Wireless network allows greater internet access
By Peter Lin
Sun Senior Writer
Cornell’s new wireless network gives students the opportunity to access the Internet in the absence of a wall outlet at speeds much faster than a dial-up modem, all for free.
Since its inception one month ago, the wireless network, called RedRover, has drawn 250 students.
RedRover allows its subscribers to access the Internet in certain areas around campus without plugging a modem or Ethernet card into a wall outlet.
Currently, RedRover is available in 12 of the main campus libraries, as well as in other buildings, including Olin Hall and Willard Straight Hall. Open areas such as residence hall lounges will eventually provide the same service, according to a Cornell Information Technologies (CIT) news release.
Anyone with a Cornell NetID can register with CIT in order to use RedRover. Registration, as well as using the service, are both free of charge.
The only requirement for using RedRover is having a network interface card installed on a laptop computer.
“We [CIT] recommend the Enterasys RoamAbout network interface card,” which is available at the Campus Store, said Elizabeth Davis, RedRover manager.
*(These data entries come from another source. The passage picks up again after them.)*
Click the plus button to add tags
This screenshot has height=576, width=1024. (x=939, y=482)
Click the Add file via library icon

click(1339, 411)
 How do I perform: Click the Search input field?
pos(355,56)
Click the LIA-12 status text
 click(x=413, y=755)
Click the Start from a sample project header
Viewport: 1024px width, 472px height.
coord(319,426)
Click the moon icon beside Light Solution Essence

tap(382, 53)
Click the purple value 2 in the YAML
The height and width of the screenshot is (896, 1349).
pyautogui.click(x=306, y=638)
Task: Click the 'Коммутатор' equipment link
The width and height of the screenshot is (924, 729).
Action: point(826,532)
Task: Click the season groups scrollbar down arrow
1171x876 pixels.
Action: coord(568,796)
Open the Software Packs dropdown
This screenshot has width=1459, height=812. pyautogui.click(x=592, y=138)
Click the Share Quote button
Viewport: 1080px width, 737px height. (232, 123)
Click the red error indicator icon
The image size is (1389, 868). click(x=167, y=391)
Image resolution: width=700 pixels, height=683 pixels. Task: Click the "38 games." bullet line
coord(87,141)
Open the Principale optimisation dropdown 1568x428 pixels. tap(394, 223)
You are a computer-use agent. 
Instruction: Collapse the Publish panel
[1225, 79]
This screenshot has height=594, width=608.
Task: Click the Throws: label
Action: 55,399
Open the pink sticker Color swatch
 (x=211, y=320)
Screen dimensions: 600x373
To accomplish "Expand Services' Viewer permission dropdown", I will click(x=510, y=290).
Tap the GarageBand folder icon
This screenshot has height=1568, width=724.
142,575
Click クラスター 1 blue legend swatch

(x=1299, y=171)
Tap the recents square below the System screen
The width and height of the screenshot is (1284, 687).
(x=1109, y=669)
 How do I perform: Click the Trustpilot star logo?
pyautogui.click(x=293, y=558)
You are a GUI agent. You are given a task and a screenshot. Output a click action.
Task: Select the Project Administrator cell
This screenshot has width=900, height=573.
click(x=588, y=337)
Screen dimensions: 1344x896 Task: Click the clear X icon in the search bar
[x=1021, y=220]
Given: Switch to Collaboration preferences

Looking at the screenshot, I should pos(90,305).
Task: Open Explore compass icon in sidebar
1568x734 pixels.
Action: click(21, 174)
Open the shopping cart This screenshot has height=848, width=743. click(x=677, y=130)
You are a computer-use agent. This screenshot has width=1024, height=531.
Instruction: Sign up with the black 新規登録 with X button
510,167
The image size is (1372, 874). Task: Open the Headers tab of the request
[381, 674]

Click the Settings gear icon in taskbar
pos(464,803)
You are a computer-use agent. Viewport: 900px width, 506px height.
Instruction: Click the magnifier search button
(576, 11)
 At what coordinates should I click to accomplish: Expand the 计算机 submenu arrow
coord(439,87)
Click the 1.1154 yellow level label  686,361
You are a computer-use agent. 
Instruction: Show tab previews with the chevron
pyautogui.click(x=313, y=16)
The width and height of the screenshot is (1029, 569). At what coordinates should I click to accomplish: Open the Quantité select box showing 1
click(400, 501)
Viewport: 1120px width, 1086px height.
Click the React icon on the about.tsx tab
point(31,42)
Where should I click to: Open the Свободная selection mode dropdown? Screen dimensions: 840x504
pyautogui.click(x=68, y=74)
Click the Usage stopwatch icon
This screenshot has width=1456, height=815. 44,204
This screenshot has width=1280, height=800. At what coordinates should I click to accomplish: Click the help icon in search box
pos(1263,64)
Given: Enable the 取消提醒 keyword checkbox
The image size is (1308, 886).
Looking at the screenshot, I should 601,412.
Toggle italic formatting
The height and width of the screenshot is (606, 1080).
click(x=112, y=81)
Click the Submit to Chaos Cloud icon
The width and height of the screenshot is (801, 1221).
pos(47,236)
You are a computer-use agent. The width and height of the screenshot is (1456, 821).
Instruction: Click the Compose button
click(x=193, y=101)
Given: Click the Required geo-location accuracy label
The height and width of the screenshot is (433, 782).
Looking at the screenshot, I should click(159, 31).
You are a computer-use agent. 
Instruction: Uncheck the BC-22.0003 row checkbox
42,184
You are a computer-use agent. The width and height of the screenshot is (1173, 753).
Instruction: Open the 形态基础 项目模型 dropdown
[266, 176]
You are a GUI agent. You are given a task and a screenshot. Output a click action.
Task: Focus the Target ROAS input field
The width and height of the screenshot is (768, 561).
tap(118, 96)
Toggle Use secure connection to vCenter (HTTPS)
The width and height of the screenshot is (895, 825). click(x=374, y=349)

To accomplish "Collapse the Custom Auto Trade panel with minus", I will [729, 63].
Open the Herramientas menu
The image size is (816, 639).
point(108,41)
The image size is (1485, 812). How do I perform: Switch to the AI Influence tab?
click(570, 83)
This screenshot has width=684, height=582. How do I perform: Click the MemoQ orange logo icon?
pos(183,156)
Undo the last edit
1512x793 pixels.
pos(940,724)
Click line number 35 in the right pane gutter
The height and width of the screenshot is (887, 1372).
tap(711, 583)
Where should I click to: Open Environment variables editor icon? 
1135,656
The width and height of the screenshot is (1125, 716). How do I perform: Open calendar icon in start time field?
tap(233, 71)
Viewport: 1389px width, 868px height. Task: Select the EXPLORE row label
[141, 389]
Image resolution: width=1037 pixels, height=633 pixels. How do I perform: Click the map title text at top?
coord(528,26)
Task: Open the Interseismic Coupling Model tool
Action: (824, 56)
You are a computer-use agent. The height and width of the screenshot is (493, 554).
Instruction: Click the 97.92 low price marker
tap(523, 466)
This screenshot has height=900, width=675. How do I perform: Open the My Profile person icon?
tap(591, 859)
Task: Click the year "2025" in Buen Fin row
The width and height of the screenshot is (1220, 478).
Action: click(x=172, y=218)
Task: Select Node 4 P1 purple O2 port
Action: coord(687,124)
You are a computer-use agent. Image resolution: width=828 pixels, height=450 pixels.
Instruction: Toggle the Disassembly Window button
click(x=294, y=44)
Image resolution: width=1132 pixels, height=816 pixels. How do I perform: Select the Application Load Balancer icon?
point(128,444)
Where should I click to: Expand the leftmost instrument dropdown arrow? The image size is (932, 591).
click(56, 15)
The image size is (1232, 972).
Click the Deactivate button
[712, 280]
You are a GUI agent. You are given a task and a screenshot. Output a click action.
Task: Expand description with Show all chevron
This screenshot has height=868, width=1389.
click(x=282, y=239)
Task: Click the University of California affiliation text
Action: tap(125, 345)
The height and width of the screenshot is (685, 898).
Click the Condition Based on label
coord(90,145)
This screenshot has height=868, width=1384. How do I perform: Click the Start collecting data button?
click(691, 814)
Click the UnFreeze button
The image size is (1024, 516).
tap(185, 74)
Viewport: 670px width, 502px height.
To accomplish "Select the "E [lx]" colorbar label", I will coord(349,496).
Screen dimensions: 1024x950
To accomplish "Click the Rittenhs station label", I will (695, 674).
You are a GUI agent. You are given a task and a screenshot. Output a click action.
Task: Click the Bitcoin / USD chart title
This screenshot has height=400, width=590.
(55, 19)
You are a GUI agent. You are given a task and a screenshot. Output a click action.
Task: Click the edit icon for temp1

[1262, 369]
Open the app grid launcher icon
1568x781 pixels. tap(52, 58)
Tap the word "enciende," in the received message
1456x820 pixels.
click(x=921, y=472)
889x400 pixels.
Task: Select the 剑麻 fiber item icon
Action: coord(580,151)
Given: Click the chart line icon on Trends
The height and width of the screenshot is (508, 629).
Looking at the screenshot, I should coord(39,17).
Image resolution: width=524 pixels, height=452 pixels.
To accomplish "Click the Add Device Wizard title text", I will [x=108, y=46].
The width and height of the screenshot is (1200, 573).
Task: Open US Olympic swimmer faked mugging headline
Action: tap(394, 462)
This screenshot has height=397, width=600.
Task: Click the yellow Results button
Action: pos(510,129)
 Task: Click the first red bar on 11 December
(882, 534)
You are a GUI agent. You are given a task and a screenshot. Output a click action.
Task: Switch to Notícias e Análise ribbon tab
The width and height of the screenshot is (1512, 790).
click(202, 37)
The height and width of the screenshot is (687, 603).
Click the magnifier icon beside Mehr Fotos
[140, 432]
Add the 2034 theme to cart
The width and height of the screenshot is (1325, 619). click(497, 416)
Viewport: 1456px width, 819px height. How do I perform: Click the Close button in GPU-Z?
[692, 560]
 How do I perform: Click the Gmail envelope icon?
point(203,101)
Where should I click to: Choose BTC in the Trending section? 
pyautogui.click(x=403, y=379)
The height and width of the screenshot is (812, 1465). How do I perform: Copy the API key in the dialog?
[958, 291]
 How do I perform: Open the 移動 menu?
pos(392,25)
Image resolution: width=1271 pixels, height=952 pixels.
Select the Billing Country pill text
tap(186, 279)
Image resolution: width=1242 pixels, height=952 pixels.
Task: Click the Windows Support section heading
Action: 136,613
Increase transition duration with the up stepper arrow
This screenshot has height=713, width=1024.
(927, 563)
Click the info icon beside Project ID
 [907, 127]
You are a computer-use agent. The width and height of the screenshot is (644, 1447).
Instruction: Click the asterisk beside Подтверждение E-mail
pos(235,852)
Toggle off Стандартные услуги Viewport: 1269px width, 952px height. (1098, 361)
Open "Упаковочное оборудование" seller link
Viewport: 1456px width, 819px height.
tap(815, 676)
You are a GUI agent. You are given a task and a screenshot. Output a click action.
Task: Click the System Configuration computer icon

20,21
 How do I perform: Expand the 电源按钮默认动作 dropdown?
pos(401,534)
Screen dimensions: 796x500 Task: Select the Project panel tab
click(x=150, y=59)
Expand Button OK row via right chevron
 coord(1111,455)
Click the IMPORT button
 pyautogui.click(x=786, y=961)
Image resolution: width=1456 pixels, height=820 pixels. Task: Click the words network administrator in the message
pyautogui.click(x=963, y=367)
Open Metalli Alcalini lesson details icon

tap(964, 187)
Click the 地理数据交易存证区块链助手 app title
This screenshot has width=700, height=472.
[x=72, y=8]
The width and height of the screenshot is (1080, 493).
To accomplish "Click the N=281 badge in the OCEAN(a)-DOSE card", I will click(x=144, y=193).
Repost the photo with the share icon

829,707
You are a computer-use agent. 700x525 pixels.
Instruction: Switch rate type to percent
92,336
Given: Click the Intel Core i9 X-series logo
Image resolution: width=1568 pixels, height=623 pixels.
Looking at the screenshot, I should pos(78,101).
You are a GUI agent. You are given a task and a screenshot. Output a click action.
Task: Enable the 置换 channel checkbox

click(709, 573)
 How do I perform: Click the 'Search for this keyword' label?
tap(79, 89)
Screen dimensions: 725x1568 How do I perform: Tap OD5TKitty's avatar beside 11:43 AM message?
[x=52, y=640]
It “worked the best” in CIT’s tests and had the fewest number of problems connecting to Cornell’s wireless network, though other network cards were also compatible, Davis said.
“If the card is WI-FI compliant, it will most likely work with RedRover,” she added.
Despite its convenience, RedRover is not intended to supplant the current wired networks. Students will continue to use ResNet for network access from their residence hall rooms.
“RedRover is a supplemental service that is not meant to replace wired ethernet,” Davis said.
Because wireless connections are generally more vulnerable to security breaches than wired connections, RedRover should not be used to check grades, salary and other personal information, according to Davis.
The wireless network is also slower than wired Ethernet connections. The wireless network can transfer data at up to 6-8 Megabits per second, compared to 56 Kilobits per second for a dial-up modem and 10 Megabits per second for Ethernet connections. This means that, at maximum speed, the wireless network is over 100 times faster than a dial-up modem but about 1.5 times slower than Ethernet connections.
Nevertheless, many students welcome wireless access to the Internet.
“I think the main benefit of RedRover is the convenience it brings to students, as long as the cost to the University isn’t too great,” said Haichen Wang ’05.
Cornell University and Cornell University Library fund RedRover, while an anonymous donor helps to fund wireless access in the libraries.
Part of the impetus for installing RedRover was giving students the ability to work in more places around campus and to bring Cornell to the forefront of technology, Davis said.
Information on installing a network card and registering for RedRover is available at www.cit.cornell.edu/redrover/.